I feel drained by my friend’s constant mental health crises
Every time I get a message from her, my stomach sinks. I brace myself for something dark, intense, or scary—and I'm honestly exhausted.
I've been friends with this girl for over 15 years. We've shared so much over the years, and at one point we were incredibly close. But for the last few years, it's felt more like a one-sided emotional support line than a friendship.
She’s been struggling with serious mental health issues for a long time. She’s had multiple hospital stays, and I’ve always tried to be there. I’ve called her family when I was worried, stayed up late talking her down, and even considered calling an ambulance more than once. There was one time she texted me while I was at work, saying she’d slammed her head into a wall “for fun.” Not long after, she told me she didn’t want to be alive anymore. My boss was incredibly understanding and let me step away to deal with it, but that kind of thing stays with you.

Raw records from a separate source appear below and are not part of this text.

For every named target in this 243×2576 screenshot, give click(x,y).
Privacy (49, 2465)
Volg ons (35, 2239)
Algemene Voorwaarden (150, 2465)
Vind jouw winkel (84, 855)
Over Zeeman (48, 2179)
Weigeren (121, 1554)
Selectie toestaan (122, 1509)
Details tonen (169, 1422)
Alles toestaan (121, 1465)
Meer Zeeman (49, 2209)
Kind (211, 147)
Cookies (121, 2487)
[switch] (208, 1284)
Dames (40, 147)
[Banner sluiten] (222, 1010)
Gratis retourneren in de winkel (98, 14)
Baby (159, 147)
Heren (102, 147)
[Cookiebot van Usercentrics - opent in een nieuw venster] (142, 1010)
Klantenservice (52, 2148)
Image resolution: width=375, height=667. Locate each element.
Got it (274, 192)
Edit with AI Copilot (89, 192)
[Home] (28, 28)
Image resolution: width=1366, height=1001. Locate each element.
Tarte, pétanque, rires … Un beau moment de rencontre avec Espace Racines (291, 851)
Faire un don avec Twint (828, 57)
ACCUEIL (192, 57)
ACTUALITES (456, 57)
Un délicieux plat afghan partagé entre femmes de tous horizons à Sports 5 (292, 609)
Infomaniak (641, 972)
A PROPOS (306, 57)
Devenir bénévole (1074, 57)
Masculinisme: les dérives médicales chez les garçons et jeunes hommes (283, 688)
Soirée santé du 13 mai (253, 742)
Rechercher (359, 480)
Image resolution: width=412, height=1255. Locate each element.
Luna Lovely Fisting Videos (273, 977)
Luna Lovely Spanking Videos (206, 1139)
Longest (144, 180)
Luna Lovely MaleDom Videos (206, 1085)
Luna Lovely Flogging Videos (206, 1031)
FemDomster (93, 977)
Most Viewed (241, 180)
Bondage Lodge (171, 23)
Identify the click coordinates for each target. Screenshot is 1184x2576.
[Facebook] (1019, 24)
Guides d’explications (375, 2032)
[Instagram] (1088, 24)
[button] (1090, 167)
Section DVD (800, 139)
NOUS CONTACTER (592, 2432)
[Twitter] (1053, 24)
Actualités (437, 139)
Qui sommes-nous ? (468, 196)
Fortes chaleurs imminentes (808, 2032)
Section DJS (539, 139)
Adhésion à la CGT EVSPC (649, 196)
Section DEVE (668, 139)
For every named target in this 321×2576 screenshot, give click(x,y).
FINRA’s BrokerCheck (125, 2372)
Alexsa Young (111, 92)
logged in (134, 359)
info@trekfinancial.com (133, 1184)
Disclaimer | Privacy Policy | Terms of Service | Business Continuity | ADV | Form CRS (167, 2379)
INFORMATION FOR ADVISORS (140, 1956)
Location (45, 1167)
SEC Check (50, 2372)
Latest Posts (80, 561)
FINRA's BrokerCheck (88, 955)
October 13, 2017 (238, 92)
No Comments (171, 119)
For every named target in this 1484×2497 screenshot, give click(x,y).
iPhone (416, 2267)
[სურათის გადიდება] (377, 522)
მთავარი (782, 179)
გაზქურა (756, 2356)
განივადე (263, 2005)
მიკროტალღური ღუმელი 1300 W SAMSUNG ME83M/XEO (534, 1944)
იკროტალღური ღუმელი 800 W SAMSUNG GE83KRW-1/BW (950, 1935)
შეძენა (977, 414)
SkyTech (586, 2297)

She tends to only reach out when she’s in a really dark place. If I try to steer the conversation toward lighter stuff—or even just everyday life—she always pulls it back to how bad she’s doing. If I talk about anything good, especially my relationship, she shuts it down. When I got engaged, she told me she couldn’t hear about it because she was going through a breakup. I respected that. But when I’ve needed boundaries, it hasn’t gone both ways.
What really gets to me is how selective she is with her own limits. For example, during a rough patch in my life, I started using a fitness app to track my walks. She told me to stop mentioning it because it was triggering for her. Fair enough—I did. But she has no issue sending me photos from inside psych wards, talking in detail about self-harm, or bragging about how thin she’s gotten from not eating. She’ll say things like, “My cheekbones are finally showing,” or “I’m so messed up right now,” like it’s something to be proud of. I’m sorry, but it messes with my head.
I don’t want to be heartless. I know she’s hurting. I know she’s sick. But I’m not a therapist. I’m just a person with my own life and my own limits. And lately, all I feel when she contacts me is dread. It’s like I’ve become someone she vents to, not someone she actually wants to be friends with.
I’m not even sure what I’m asking here. Has anyone dealt with something like this before? I feel guilty for even writing all this, but I also know I can’t keep taking on the emotional weight of someone else’s crisis—especially when it never seems to get better.
I care about her, but I don’t know how to keep doing this without losing myself in the process.